Fragmento del documento
════════════════

Por eso, hablar de Dios como modo originante y de nuestra vocación de encuentro con Él, no es una nadería. Implica muchas cosas. Unas afectan a horizontes de sentido en el que se mueve la espiritualidad cristiana, y otras cuestiones muy concretas de praxis que habrá que discernir adecuadamente. Me parece que hay palabras que pertenecen a la gramática cristiana. Pertenecen… Palabras esenciales para construir el encuentro. Y que tantas veces el Papa Francisco nos está recordando. Palabras como: vivamos la comunión, vivamos el perdón, vivamos la proximidad. Que da esperanza. Y que da encanto de vivir. Quizá donde más brillante se haya desplegado la teología del amor de Dios sea en un documento relativamente reciente del magisterio del Papa emérito Benedicto XVI, que llevaba por título Deus caritas est.

════════════════

Datos proporcionados

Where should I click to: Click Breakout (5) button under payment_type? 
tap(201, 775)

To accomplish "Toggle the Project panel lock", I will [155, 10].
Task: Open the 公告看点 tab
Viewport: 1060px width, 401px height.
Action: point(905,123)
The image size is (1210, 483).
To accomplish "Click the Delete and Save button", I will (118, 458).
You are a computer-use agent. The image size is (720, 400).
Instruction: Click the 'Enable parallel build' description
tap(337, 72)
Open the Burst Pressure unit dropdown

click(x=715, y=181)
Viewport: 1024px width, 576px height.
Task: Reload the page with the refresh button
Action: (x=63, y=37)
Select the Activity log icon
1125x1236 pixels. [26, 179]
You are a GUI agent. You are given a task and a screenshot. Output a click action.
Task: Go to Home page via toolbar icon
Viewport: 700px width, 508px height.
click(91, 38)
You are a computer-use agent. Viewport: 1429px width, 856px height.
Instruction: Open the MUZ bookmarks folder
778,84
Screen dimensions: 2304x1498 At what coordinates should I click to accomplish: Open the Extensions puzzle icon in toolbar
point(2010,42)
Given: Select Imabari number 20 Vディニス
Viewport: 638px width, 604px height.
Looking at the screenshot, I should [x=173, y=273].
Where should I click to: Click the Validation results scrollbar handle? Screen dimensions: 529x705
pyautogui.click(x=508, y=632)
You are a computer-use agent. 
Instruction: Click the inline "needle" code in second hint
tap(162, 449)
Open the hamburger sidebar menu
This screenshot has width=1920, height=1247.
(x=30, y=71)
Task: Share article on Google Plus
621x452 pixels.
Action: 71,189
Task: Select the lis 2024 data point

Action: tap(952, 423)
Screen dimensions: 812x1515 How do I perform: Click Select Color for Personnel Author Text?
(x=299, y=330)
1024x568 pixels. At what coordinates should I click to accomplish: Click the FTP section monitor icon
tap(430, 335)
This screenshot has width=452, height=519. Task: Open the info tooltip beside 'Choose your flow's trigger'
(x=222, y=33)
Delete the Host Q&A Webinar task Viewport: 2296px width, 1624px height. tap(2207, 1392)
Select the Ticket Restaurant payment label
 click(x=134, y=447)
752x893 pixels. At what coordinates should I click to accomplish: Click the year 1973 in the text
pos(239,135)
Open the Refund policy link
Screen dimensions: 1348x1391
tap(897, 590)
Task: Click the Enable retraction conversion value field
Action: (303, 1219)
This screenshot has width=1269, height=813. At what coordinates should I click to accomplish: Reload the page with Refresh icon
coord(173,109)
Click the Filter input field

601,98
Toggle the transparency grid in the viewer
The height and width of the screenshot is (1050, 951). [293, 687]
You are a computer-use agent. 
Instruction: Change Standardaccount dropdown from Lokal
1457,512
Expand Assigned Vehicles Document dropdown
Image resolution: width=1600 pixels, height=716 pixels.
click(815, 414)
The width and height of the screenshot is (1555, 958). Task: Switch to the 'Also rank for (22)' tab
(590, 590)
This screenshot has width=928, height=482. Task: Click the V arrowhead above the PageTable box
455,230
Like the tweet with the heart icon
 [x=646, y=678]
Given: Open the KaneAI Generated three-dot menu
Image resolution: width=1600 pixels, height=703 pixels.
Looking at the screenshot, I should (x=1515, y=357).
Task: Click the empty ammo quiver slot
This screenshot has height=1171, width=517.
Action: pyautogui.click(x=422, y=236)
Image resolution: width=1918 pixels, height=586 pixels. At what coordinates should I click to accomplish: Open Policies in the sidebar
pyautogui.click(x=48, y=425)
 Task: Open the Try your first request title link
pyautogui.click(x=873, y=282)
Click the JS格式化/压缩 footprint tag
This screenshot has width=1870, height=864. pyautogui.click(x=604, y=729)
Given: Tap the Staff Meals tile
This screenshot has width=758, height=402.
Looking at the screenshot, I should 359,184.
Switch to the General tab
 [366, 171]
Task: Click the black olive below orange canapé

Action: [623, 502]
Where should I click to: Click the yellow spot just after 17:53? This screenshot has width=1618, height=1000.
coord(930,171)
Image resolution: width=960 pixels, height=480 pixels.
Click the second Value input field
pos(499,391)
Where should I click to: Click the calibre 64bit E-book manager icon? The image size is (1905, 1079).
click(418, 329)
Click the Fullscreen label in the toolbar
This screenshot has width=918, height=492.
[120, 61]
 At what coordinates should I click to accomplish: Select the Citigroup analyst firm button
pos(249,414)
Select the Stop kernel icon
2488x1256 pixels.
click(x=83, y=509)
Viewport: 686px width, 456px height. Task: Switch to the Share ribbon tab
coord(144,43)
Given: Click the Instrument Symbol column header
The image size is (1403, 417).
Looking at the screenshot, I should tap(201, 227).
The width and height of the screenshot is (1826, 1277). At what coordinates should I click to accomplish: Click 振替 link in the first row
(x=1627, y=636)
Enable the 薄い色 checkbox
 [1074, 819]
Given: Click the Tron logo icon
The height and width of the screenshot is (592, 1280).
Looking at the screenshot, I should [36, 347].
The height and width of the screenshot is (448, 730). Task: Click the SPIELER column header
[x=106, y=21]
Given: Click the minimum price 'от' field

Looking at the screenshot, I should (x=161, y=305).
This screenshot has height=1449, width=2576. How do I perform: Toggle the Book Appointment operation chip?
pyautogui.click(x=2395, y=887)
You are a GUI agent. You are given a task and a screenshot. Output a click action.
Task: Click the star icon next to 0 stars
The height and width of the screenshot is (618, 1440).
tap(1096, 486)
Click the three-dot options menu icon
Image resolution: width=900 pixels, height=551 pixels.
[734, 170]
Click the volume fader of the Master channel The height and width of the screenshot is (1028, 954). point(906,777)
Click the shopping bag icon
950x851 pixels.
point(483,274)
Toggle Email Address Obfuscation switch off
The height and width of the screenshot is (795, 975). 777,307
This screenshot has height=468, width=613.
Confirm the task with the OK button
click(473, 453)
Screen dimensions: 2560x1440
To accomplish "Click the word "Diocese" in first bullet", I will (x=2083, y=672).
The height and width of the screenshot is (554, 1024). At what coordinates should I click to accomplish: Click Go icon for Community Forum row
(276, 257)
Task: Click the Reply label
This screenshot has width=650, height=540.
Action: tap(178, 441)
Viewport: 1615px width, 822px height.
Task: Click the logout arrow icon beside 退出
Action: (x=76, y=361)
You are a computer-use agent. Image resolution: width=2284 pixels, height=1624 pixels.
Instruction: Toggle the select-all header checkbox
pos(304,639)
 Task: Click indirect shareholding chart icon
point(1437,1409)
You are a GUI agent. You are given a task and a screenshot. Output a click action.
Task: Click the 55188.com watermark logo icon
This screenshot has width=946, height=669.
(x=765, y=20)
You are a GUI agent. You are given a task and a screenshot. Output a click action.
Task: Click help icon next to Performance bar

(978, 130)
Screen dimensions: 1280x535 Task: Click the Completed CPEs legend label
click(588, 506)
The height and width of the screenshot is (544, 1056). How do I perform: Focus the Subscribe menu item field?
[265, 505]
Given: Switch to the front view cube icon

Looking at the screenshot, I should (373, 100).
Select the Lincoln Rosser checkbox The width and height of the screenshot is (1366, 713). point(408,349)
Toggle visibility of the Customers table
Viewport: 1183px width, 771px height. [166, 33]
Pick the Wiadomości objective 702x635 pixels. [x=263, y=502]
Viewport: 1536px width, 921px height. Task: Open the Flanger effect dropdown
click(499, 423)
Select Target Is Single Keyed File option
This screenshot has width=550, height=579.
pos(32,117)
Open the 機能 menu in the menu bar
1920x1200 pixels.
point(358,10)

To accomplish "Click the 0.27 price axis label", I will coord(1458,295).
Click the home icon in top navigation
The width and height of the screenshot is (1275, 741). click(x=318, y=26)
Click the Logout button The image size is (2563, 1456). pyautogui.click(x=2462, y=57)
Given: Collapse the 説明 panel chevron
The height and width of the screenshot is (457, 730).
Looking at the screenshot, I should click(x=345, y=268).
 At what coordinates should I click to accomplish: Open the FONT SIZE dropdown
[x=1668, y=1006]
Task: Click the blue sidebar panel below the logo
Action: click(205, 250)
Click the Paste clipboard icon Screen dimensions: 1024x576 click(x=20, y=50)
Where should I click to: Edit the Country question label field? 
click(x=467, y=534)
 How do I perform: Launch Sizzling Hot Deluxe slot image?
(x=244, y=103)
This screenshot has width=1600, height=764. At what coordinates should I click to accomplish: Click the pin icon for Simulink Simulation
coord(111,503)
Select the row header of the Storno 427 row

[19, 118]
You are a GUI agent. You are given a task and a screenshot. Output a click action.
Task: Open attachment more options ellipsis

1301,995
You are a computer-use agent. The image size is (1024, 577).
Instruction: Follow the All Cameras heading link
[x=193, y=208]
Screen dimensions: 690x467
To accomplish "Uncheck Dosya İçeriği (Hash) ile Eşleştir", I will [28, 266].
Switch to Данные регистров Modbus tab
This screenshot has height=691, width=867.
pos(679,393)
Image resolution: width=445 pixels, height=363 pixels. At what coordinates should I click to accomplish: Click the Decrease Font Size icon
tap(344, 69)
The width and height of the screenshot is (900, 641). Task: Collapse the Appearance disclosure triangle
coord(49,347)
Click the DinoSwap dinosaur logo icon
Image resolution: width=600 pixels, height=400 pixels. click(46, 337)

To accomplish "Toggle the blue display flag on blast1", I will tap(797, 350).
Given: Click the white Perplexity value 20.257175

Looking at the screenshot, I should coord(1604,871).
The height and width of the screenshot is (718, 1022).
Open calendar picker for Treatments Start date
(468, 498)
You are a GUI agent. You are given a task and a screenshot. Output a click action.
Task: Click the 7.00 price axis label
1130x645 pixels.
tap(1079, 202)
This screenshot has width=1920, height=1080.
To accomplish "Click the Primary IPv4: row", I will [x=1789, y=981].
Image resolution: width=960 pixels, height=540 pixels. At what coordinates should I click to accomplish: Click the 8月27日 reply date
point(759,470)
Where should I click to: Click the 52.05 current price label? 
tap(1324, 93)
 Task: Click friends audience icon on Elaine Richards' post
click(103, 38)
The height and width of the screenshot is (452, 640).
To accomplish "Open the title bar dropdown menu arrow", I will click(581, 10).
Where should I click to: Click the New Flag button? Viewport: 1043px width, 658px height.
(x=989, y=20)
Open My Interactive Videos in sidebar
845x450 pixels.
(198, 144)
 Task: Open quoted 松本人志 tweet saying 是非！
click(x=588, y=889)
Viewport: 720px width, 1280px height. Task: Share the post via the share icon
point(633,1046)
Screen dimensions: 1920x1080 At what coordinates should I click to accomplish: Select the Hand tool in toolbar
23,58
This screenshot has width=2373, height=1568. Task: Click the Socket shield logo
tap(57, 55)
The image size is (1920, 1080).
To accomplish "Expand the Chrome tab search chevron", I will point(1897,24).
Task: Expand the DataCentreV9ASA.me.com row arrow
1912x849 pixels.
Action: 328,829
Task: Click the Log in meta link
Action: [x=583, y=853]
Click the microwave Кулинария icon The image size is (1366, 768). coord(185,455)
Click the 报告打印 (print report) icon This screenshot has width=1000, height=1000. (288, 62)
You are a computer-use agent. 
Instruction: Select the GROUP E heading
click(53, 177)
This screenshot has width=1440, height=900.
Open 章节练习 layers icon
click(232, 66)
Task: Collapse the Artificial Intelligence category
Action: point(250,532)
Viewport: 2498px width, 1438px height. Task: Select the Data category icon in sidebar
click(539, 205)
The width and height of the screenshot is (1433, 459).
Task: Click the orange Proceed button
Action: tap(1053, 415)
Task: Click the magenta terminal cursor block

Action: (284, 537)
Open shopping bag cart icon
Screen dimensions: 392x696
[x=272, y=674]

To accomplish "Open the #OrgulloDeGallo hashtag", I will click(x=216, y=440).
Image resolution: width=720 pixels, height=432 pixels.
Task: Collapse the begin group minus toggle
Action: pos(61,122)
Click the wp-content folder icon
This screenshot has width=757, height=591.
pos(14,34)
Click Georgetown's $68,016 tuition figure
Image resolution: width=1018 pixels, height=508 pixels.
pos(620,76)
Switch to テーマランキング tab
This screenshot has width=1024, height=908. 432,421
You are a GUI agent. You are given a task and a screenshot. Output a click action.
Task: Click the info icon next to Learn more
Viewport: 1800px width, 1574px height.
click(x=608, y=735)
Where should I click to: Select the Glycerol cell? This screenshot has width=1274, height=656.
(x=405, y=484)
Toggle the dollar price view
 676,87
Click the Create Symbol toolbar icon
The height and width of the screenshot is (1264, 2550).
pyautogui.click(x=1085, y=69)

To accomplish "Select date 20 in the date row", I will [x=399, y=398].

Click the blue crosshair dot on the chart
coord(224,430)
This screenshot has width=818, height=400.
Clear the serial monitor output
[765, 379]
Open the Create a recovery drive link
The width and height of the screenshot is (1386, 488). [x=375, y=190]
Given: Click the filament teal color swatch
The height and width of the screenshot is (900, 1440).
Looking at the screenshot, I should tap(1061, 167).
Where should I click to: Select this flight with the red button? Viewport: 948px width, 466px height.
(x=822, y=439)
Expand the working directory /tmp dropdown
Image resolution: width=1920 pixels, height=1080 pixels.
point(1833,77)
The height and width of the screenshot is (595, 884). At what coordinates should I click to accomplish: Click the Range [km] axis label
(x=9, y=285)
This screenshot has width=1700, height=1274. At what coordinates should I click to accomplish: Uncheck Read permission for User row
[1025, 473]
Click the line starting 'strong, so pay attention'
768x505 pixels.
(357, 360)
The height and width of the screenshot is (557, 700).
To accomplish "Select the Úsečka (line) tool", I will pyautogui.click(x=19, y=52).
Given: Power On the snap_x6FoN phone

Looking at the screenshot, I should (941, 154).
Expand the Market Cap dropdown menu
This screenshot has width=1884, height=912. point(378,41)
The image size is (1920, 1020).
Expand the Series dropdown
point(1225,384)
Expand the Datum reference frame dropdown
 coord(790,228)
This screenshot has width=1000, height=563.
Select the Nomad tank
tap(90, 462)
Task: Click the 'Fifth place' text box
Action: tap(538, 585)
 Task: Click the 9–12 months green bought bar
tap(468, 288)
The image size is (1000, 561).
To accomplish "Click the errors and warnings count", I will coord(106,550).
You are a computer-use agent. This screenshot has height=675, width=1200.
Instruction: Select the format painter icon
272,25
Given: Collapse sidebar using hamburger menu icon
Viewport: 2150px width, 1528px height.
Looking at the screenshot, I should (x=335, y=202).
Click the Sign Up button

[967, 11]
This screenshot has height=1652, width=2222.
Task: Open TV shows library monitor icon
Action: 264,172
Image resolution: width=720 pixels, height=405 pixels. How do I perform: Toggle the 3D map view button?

════════════════

Problema a resolver
Por favor, prosigue el fragmento sobre Dios y nuestra vocación de encuentro con Él a partir de la oración que termina en "Deus caritas est".

Resultado del ejercicio
Y nadie ha extraído sus consecuencias y defendido con tanta pasión la cultura del encuentro como el Papa Francisco. Nadie. Y me remito a las publicaciones que hay por ahí. En efecto, el Papa actual siempre ha rechazado las visiones simplistas o los abordajes meramente dialécticos. Francisco defiende que la realidad es poliédrica, compleja e irreductible. Por eso, acude con frecuencia al símil del poliedro: realidades diferentes pueden vivir completándose y no necesariamente enfrentadas. Propiamente, es la misma realidad de nuestro Dios que en cuanto amor originante es trinitario: la realidad del Padre, del hijo y del Espíritu Santo constituye un misterio de comunicación que hace compatible la diversidad personal de Dios y su absoluta unidad.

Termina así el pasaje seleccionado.